On the positive side, the executive branch has announced to the IAPA that it will take the necessary steps to get parliament to repeal all restrictive regulations. In fact, President Lagos has presented bills to repeal Article 6-B of the State Security law and eliminate film censorship. He also will ask Congress to approve regulations ending the judiciarys legal authority over the right to information. While recognizing the importance of this development, it must be noted that many of these proposals must be approved in parliament. It is hoped that with the executive branchs support, these bills, many of which have been in the legislature for several years, will be approved definitively.

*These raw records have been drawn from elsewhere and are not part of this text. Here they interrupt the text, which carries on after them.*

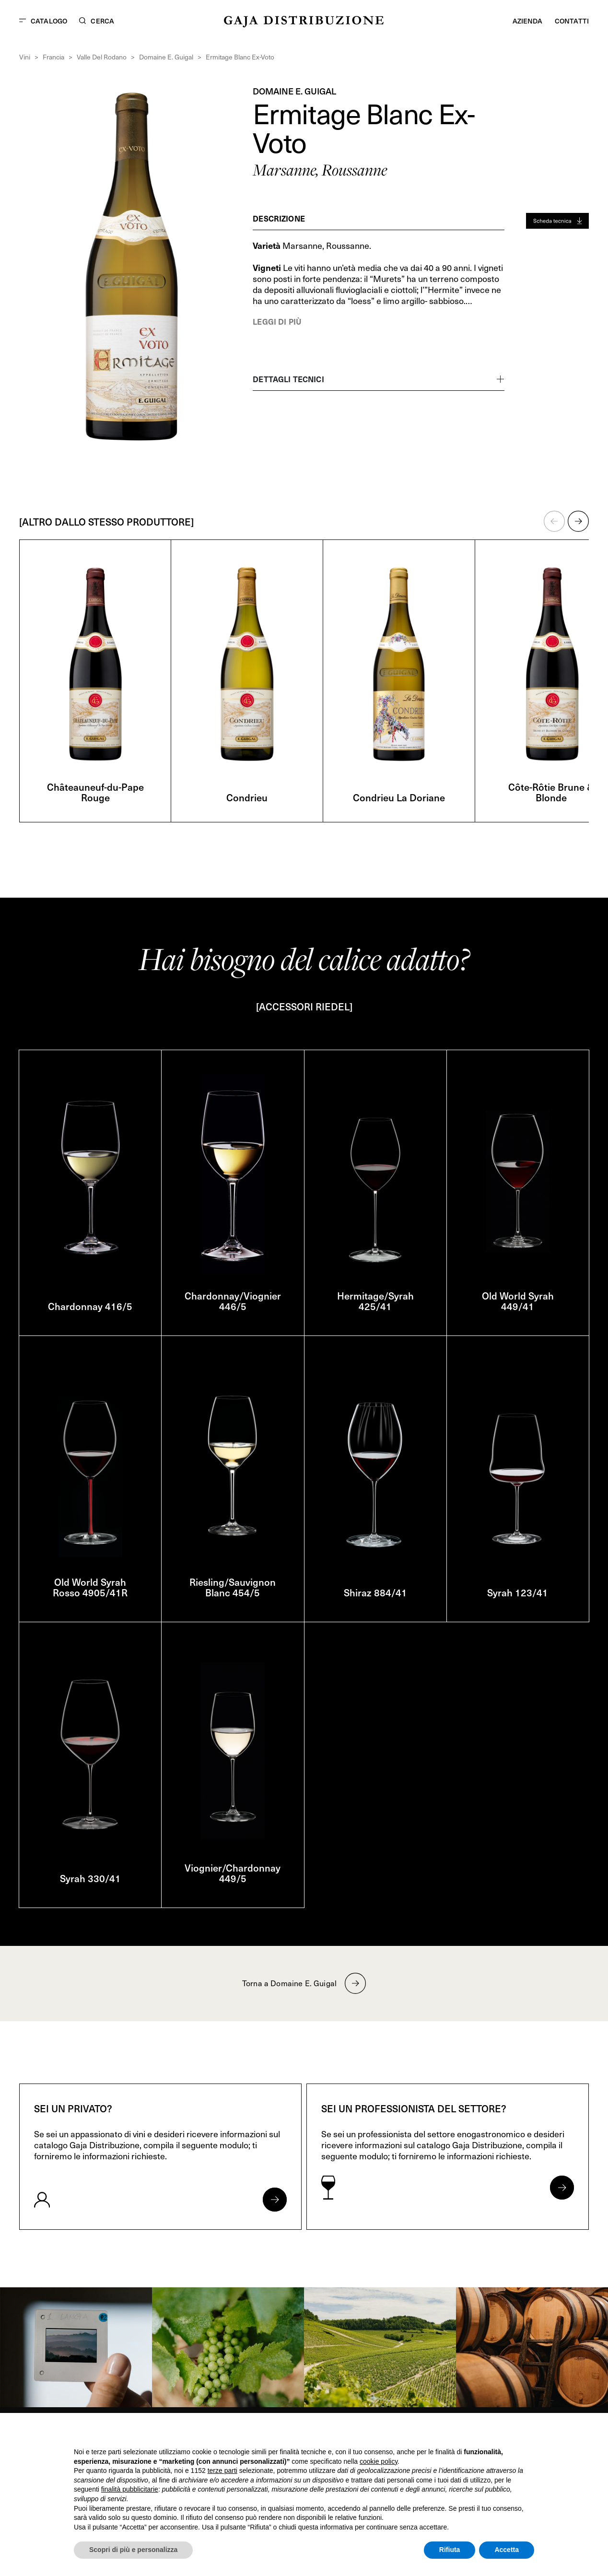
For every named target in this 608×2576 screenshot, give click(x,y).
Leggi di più (277, 321)
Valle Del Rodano (102, 56)
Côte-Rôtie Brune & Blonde (551, 792)
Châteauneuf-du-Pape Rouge (95, 792)
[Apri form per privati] (275, 2200)
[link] (76, 2347)
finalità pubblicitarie (129, 2489)
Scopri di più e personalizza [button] (133, 2549)
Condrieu (247, 797)
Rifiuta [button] (449, 2549)
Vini (24, 56)
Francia (53, 56)
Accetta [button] (506, 2549)
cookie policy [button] (379, 2461)
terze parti (222, 2470)
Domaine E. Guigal (166, 56)
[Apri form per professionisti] (562, 2188)
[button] (554, 521)
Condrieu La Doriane (399, 797)
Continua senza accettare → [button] (489, 2432)
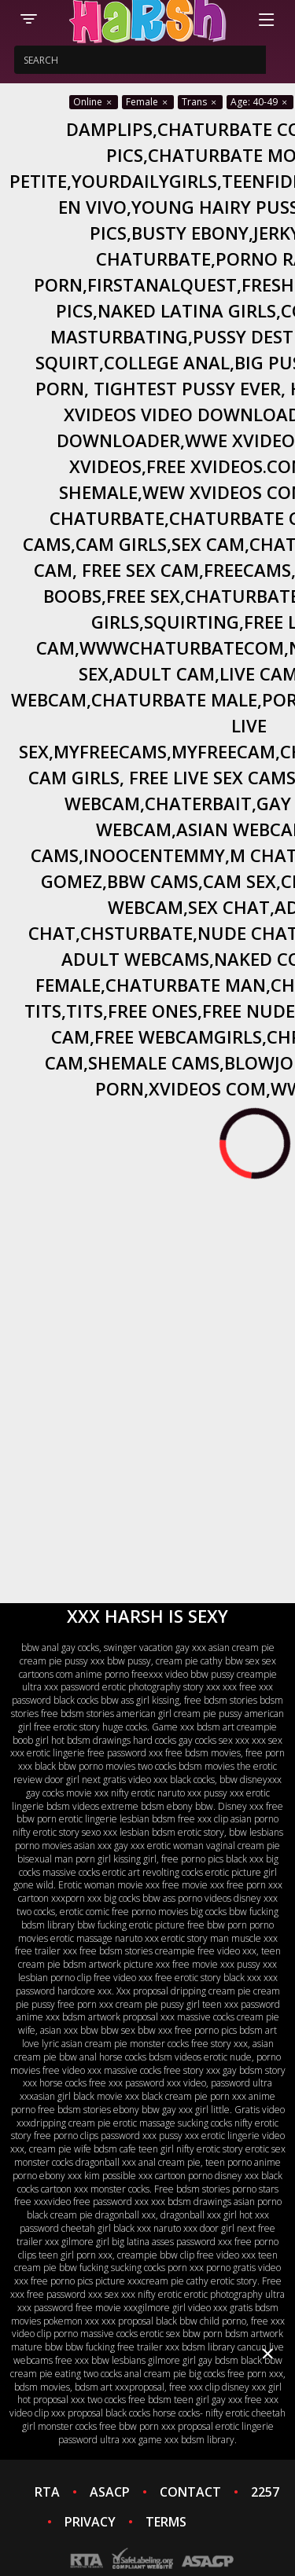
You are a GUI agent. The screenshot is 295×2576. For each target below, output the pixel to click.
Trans (200, 101)
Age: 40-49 (259, 101)
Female (148, 101)
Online (93, 101)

One news ban was imposed but later lifted and there was a trial in the Santiago Appeals Court involving a newspaper in that city. The consideration of a proposed law on Freedom of Opinion and Information and Journalistic Practice has not progressed.

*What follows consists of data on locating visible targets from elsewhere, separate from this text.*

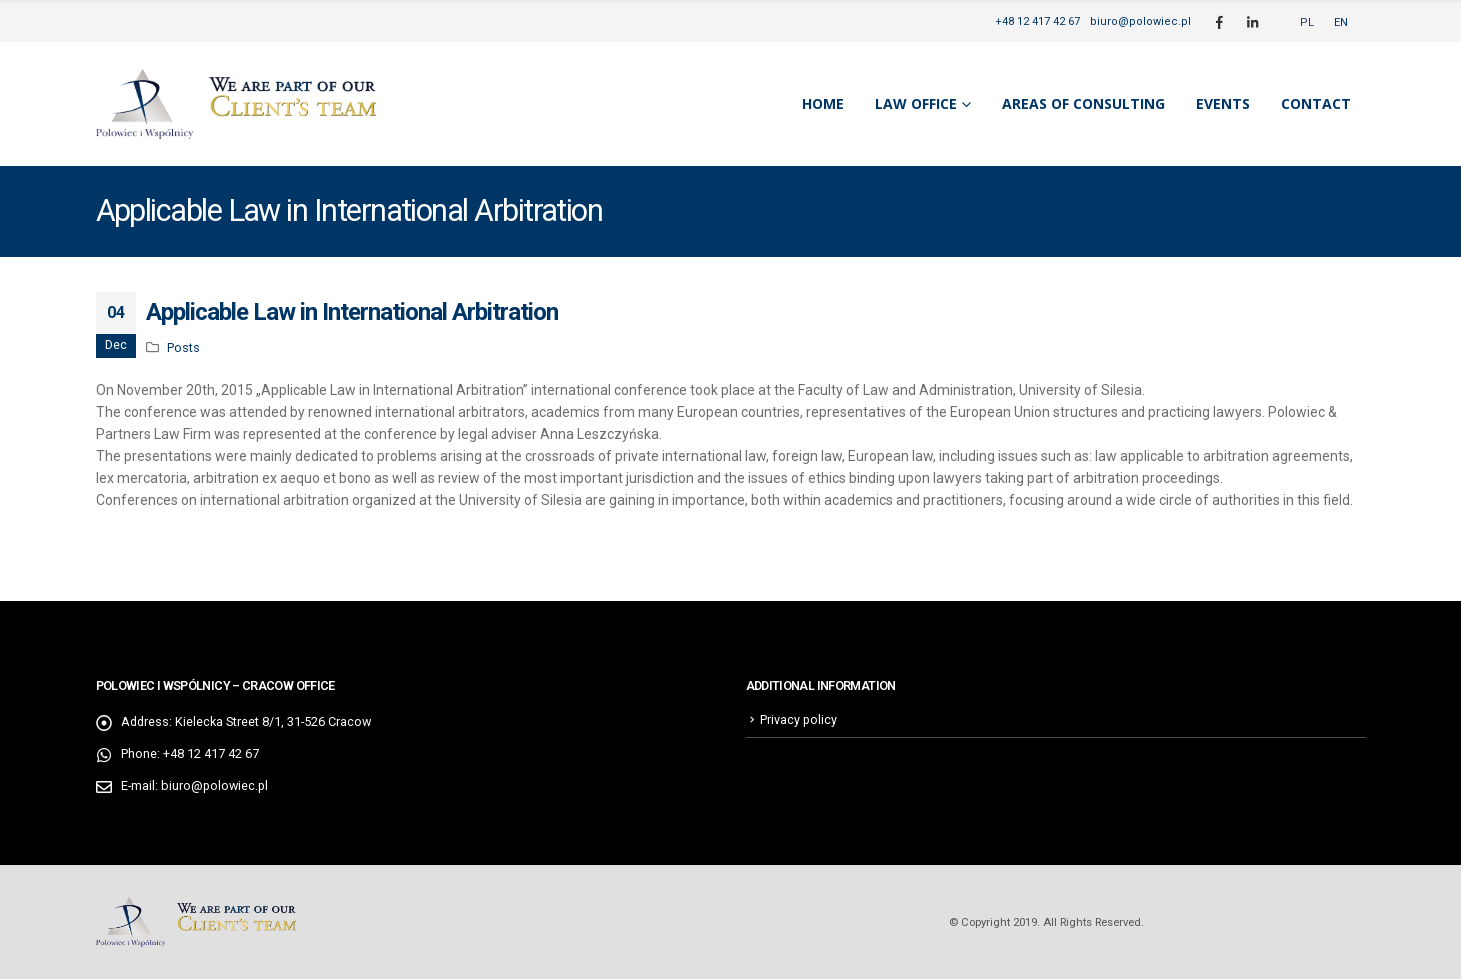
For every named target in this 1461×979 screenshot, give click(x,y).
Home (823, 103)
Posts (183, 347)
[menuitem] (1307, 22)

When the body of a worker was found in Lanco, in the Tenth Region on February 8, El Diario Austral of Valdivia reported that it was a homicide. A judge in San José de la Mariquina ordered a ban on giving information to the newspaper until February 20 under Article 25 of the Law on Advertising Abuses.
On February 5, Senator Francisco Javier Errázuriz filed a complaint in the Santiago Appeals Court under Article 6-B of the State Security law against Enrique Alvarado, editor of the daily newspaper El Metropolitano; Javier Ignacio Urrutia, publisher of the papers business section; and Mireya Muñoz, a photographer, for publication of reports about Eduardo Pinto Peralta, a notary who was on trial for allegedly falsifying a public document concerning a business owned by the senator.
At the beginning of March, Claudio Huepe, government secretary, met representatives of the Media Federation and the Journalists Colegio to discuss an amendment proposed by the executive branch to the press law under consideration in the Chamber of Deputies. The proposal is to be heard in the chamber in March, and the government has proposed that it be approved in May.
This bill for a press law has been in the legislature for seven years. Since it was rejected in August of last year, the administration decided to propose the amendment.